=== Begin Enclosure ===

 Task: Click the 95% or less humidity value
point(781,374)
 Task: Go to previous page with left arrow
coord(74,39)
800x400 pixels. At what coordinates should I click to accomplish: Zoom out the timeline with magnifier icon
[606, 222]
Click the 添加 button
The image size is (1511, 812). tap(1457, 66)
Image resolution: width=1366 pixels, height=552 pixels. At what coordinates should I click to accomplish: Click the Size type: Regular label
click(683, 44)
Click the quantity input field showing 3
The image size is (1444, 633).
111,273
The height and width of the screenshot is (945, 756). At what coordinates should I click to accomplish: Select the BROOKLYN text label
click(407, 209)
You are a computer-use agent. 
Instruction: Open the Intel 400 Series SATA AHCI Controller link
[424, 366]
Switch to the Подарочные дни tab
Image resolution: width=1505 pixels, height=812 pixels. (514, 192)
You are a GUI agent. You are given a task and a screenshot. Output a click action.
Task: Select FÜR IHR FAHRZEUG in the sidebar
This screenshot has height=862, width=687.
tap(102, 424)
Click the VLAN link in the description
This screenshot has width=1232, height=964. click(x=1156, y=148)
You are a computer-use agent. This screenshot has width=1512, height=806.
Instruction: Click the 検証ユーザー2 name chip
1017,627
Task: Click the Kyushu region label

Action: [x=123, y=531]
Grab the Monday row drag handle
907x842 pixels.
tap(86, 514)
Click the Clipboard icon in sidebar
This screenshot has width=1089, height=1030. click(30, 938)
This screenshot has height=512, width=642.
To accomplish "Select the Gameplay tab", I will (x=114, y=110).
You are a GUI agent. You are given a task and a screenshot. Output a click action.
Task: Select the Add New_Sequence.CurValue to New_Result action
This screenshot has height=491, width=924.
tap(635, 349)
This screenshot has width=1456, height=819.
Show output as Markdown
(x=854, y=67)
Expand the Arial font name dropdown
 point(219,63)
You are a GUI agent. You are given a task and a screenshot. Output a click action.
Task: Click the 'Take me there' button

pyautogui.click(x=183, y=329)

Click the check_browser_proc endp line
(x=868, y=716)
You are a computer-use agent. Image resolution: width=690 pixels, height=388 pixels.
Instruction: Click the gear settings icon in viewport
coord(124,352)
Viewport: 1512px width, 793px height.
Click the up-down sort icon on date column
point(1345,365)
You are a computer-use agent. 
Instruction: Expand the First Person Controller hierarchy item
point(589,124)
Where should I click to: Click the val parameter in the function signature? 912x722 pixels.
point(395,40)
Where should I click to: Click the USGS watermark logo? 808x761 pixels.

=== End Enclosure ===

- [Problem description] Without leaving anything out, repeat the data exactly.

- [Result of this exercise]
 Task: Click the 95% or less humidity value
point(781,374)
 Task: Go to previous page with left arrow
coord(74,39)
800x400 pixels. At what coordinates should I click to accomplish: Zoom out the timeline with magnifier icon
[606, 222]
Click the 添加 button
The image size is (1511, 812). tap(1457, 66)
Image resolution: width=1366 pixels, height=552 pixels. At what coordinates should I click to accomplish: Click the Size type: Regular label
click(683, 44)
Click the quantity input field showing 3
The image size is (1444, 633).
111,273
The height and width of the screenshot is (945, 756). At what coordinates should I click to accomplish: Select the BROOKLYN text label
click(407, 209)
You are a computer-use agent. 
Instruction: Open the Intel 400 Series SATA AHCI Controller link
[424, 366]
Switch to the Подарочные дни tab
Image resolution: width=1505 pixels, height=812 pixels. (514, 192)
You are a GUI agent. You are given a task and a screenshot. Output a click action.
Task: Select FÜR IHR FAHRZEUG in the sidebar
This screenshot has height=862, width=687.
tap(102, 424)
Click the VLAN link in the description
This screenshot has width=1232, height=964. click(x=1156, y=148)
You are a computer-use agent. This screenshot has width=1512, height=806.
Instruction: Click the 検証ユーザー2 name chip
1017,627
Task: Click the Kyushu region label

Action: [x=123, y=531]
Grab the Monday row drag handle
907x842 pixels.
tap(86, 514)
Click the Clipboard icon in sidebar
This screenshot has width=1089, height=1030. click(30, 938)
This screenshot has height=512, width=642.
To accomplish "Select the Gameplay tab", I will (x=114, y=110).
You are a GUI agent. You are given a task and a screenshot. Output a click action.
Task: Select the Add New_Sequence.CurValue to New_Result action
This screenshot has height=491, width=924.
tap(635, 349)
This screenshot has width=1456, height=819.
Show output as Markdown
(x=854, y=67)
Expand the Arial font name dropdown
 point(219,63)
You are a GUI agent. You are given a task and a screenshot. Output a click action.
Task: Click the 'Take me there' button

pyautogui.click(x=183, y=329)

Click the check_browser_proc endp line
(x=868, y=716)
You are a computer-use agent. Image resolution: width=690 pixels, height=388 pixels.
Instruction: Click the gear settings icon in viewport
coord(124,352)
Viewport: 1512px width, 793px height.
Click the up-down sort icon on date column
point(1345,365)
You are a computer-use agent. 
Instruction: Expand the First Person Controller hierarchy item
point(589,124)
Where should I click to: Click the val parameter in the function signature? 912x722 pixels.
point(395,40)
Where should I click to: Click the USGS watermark logo? 808x761 pixels.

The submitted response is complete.